The EV maker announced during its third-quarter earnings call on Wednesday that its latest vehicle will finally launch on November 30, more than four years after it was first announced. CEO Elon Musk then began tempering expectations for the “special product.”
“We dug our own grave with the Cybertruck,” Musk said, according to Business Insider.
During the call, Musk explained that the vehicle’s unique design, which has long been its most controversial element, has made it difficult to scale up production. This doesn’t come as a complete shock, since the executive has previously warned that the Cybertruck wouldn’t be ready for “volume production” until 2024. Musk now says it will take 18 months for the production line to be working at full capacity—at which point it will be able to build 250,000 vehicles per year—pushing that target back to 2025. That means the truck won’t become “cashflow positive” until the second half of the decade at the earliest.

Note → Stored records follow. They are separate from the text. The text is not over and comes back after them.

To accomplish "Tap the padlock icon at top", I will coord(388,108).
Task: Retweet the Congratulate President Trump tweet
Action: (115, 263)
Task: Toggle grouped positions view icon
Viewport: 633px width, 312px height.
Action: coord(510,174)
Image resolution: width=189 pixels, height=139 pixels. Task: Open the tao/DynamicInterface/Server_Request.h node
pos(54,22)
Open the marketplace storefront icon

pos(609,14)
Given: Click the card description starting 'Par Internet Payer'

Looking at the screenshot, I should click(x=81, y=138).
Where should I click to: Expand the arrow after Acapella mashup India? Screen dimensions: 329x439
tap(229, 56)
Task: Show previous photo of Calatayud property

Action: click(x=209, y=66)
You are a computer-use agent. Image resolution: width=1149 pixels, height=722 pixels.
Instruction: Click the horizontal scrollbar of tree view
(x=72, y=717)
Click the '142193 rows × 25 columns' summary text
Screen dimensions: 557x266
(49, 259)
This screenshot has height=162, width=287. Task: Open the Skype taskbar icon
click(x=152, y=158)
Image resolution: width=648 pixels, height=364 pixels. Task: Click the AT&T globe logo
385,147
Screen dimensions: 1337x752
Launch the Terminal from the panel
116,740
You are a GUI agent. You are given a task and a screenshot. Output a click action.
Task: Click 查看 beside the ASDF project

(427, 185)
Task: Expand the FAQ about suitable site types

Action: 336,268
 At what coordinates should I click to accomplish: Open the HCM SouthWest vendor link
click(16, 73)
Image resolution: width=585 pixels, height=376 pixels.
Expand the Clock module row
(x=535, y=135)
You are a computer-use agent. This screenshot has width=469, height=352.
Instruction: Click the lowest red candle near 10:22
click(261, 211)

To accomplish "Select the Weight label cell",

“When you’ve got a product with a lot of new technology or any brand-new vehicle program, especially one that is as different and advanced as the Cybertruck, you will have problems proportionate to how many new things you’re trying to solve at scale,” Musk told investors.
Tesla did not immediately respond to Robb Report‘s request for comment.
The Cybertruck may need time to succeed, but it remains to be seen if it will achieve it. The vehicle’s arrival comes at a tenuous time for the company. Tesla is still the dominant EV maker in the U.S., but its market share has taken a sizable hit over the last few years. In 2020, nearly 80 percent of EVs sold stateside were made by the company, but, through the first nine months of the year, that number has dropped to 56.5 percent.
Tesla’s market share isn’t the only thing shrinking. In Wednesday’s call, the company also revealed that its gross profit has declined 22 percent year over year, according to CNBC. This is likely due to the company having slashed the price of its vehicles several times this year. Unsurprisingly, this news, along with Musk’s gloomy Cybertruck outlook, has caused a sell-off of Tesla stock in the days since.